NIELSEN; SIBELIUS Violin Concertos (Johan Dalene)

Record and Artist Details

Genre:

Orchestral

Label: BIS

Media Format: Super Audio CD

Media Runtime: 74

Mastering:

DDD

Catalogue Number: BIS2620

BIS2620. NIELSEN; SIBELIUS Violin Concertos (Johan Dalene)

Tracks:

Composition Artist Credit
Concerto for Violin and Orchestra Carl Nielsen, Composer
Johan Dalene, Violin
John Storgårds, Conductor
Royal Stockholm Philharmonic Orchestra

Johan Dalene’s Nielsen Concerto was, to some extent, a known quantity. The young Swede won the Nielsen Competition in 2019 with a performance that proved he had the measure of a piece it’s notoriously difficult to get the measure of – technically and aesthetically. This outstanding recording shows a degree more confidence and some tonal and technical refinements but no sense of polishing up; Dalene’s Nielsen remains as fresh, plain-dealing and stimulating as it was in 2019. His recording is up there with those from Vilde Frang and Cecilia Zilliacus, my top recommendations in a recent Gramophone Collection (4/19). Dalene’s account might well pip even those.
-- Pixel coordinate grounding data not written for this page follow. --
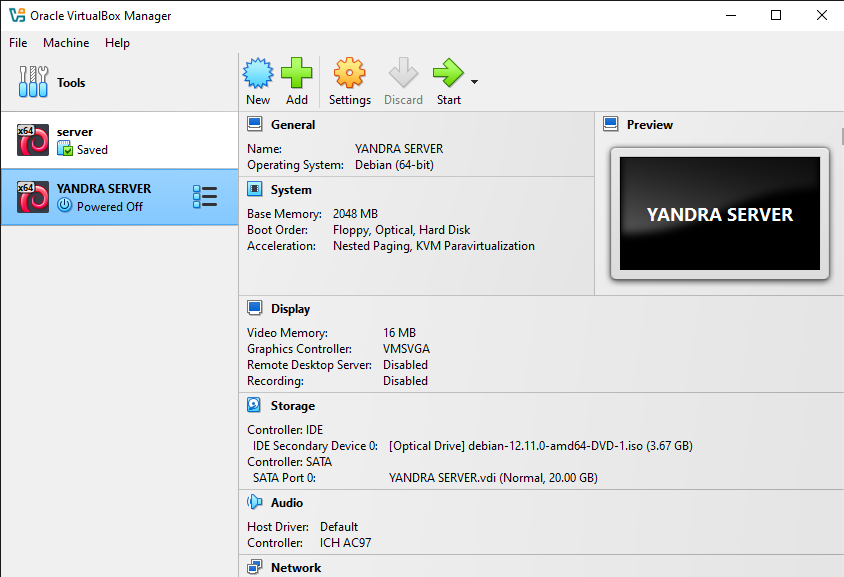Click the Audio section speaker icon
Screen dimensions: 844x577
(254, 502)
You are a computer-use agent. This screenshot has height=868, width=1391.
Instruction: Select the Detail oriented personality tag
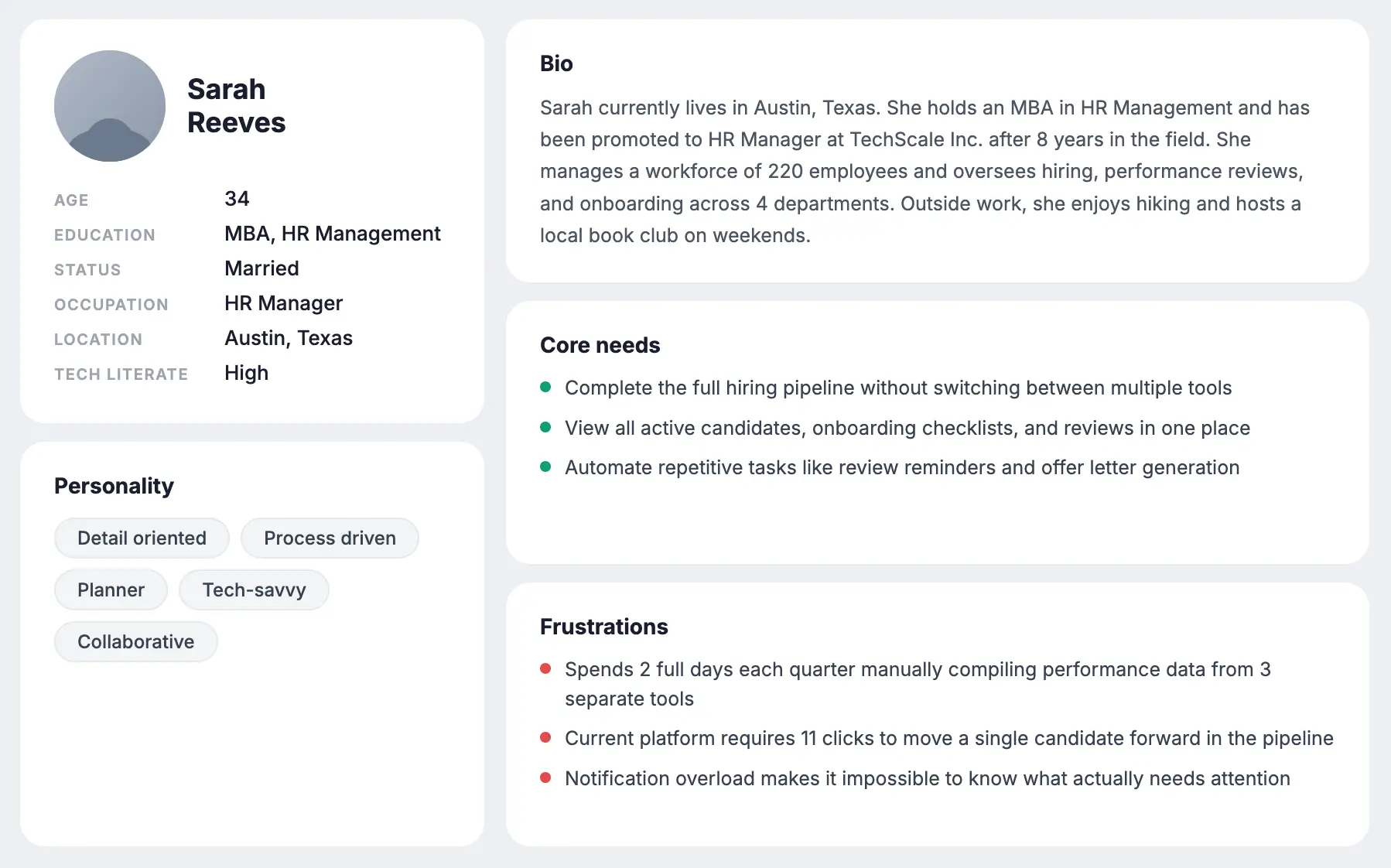click(142, 538)
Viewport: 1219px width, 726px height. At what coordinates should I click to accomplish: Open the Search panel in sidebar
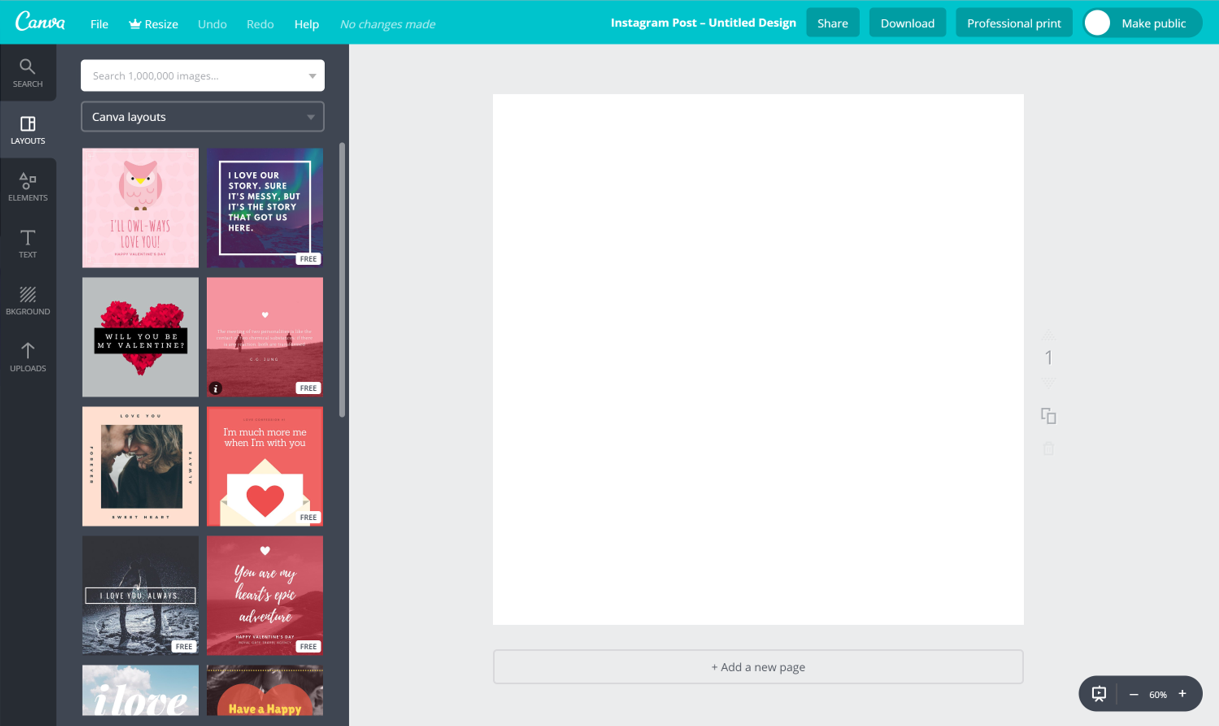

There is character here at every turn – in momentary appoggiaturas or portamento (unequivocally ironic), in an extraordinary parade of temperaments (Nielsen’s lazy layabout pops up as often as his choleric upstart), in the gameplay of the final Rondo scherzando in which Dalene is every bit a cartoon-character match for Storgårds’s cunning RSPO and in a consistent sense of vernacular directness that reveals the work’s roots; it’s difficult not to think, in Dalene’s second cadenza, of Nielsen the fiddler improvising a solo in his father’s wedding band. And yet, somehow, Dalene always sounds like himself – in his distinctive, delicious and very present savoury tone (never revelled in for its own sake) and in his ability to fix a point on a horizon and play, unhurriedly and with a sense of purity, towards that point.

That pays spectacularly in Sibelius’s Concerto, and an Adagio molto imbued with a sense of tenacious calm that appears to slow the music even as it remains at tempo (for a change, that tempo is as marked). Elsewhere Dalene’s highly distinctive phrasing draws attention to all sorts of linked patterns and shapes in the composer’s unique syntax while never distorting the line or seeming incongruous – as though Dalene’s distinct ideas about phraseology have come to him in the moment, entirely naturally (that is particularly so in the finale, where his insect-like high-register work around 5'00" suggests a different sort of smile). Even in that movement Dalene is technically capable but not drawn into flaunting it virtuoso-style – so aesthetically on-point for Nielsen but bringing a refreshing edge to Sibelius’s Concerto, whose relationship with the idea of ‘display’ is more complicated. For my money, there’s no finer coupling of these highly contrasting yet much-associated concertos on record. I suspect the individual performances could well prove superlative for many listeners, too.